"""

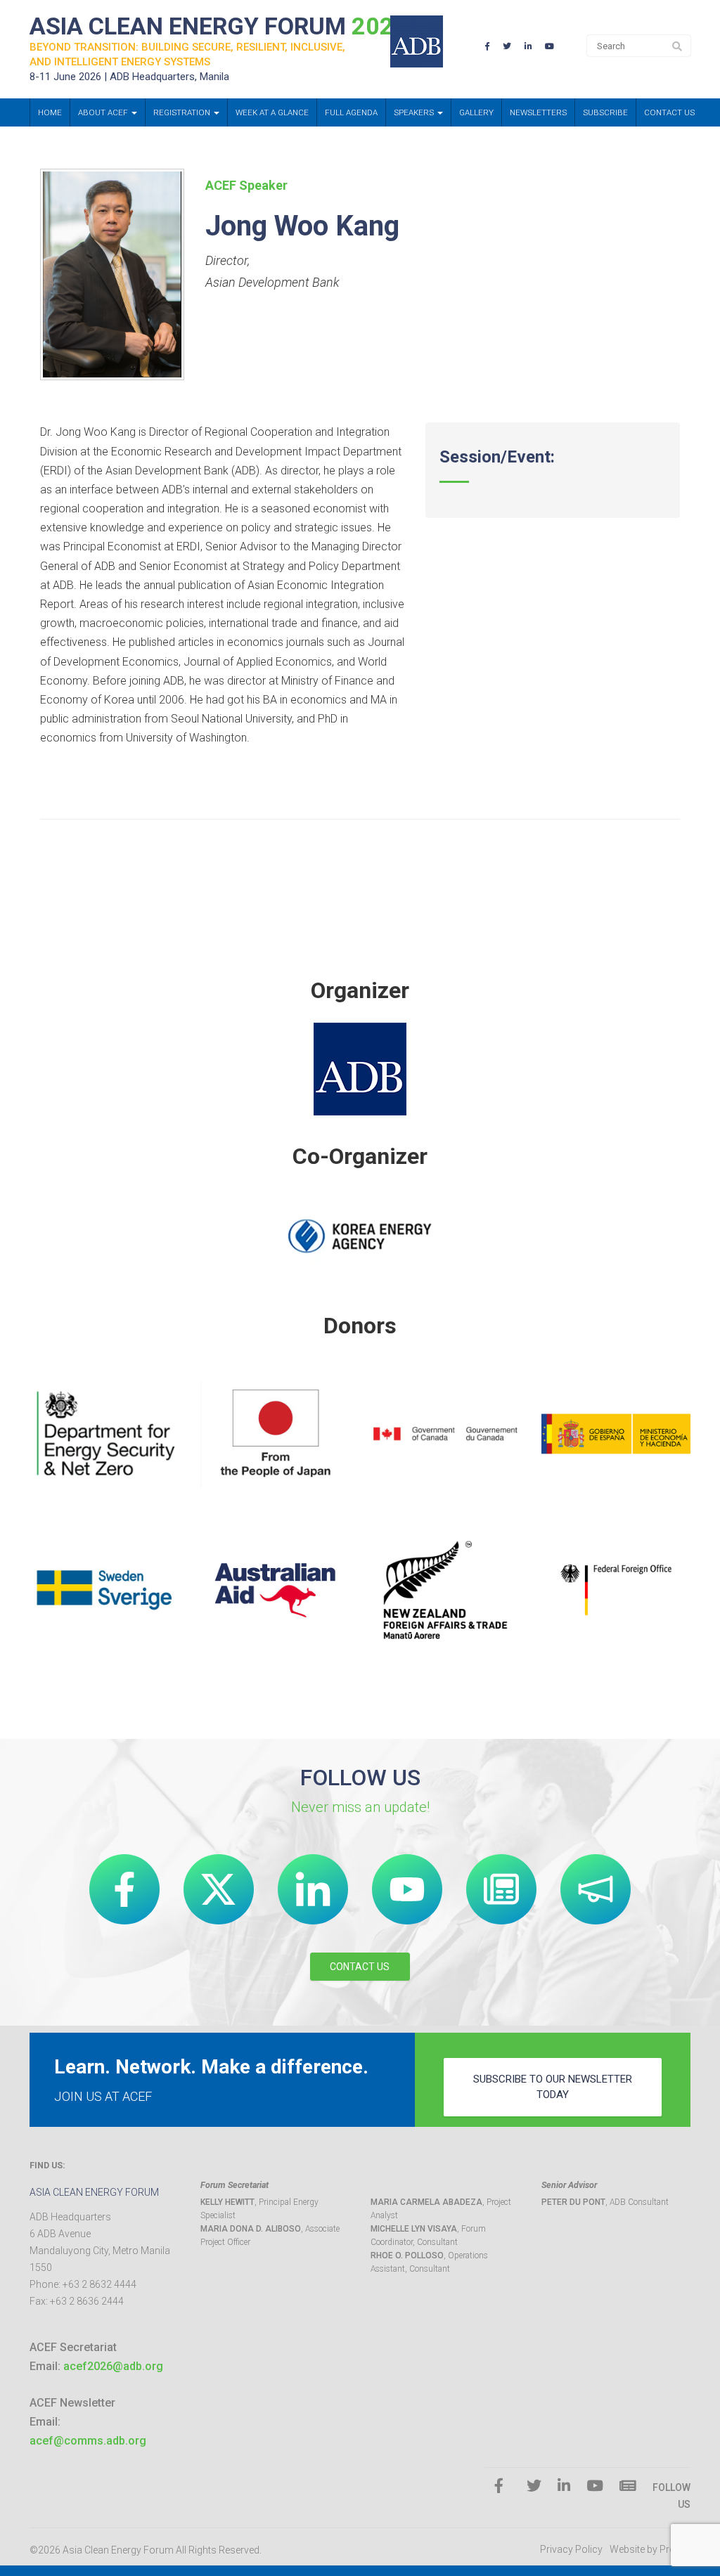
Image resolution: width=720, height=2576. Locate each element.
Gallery (476, 112)
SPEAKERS (415, 112)
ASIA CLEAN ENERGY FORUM (219, 26)
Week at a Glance (272, 112)
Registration (182, 112)
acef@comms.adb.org (88, 2440)
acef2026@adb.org (113, 2366)
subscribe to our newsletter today (552, 2086)
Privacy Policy (571, 2549)
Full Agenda (351, 112)
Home (50, 112)
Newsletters (538, 112)
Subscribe (605, 112)
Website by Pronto (650, 2549)
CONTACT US (360, 1966)
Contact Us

"""

PROBLEM STATEMENT: Print every line of the material above exactly as it reads, skipping the pictures.

TASK SOLUTION:
Image resolution: width=720, height=2576. Locate each element.
Gallery (476, 112)
SPEAKERS (415, 112)
ASIA CLEAN ENERGY FORUM (219, 26)
Week at a Glance (272, 112)
Registration (182, 112)
acef@comms.adb.org (88, 2440)
acef2026@adb.org (113, 2366)
subscribe to our newsletter today (552, 2086)
Privacy Policy (571, 2549)
Full Agenda (351, 112)
Home (50, 112)
Newsletters (538, 112)
Subscribe (605, 112)
Website by Pronto (650, 2549)
CONTACT US (360, 1966)
Contact Us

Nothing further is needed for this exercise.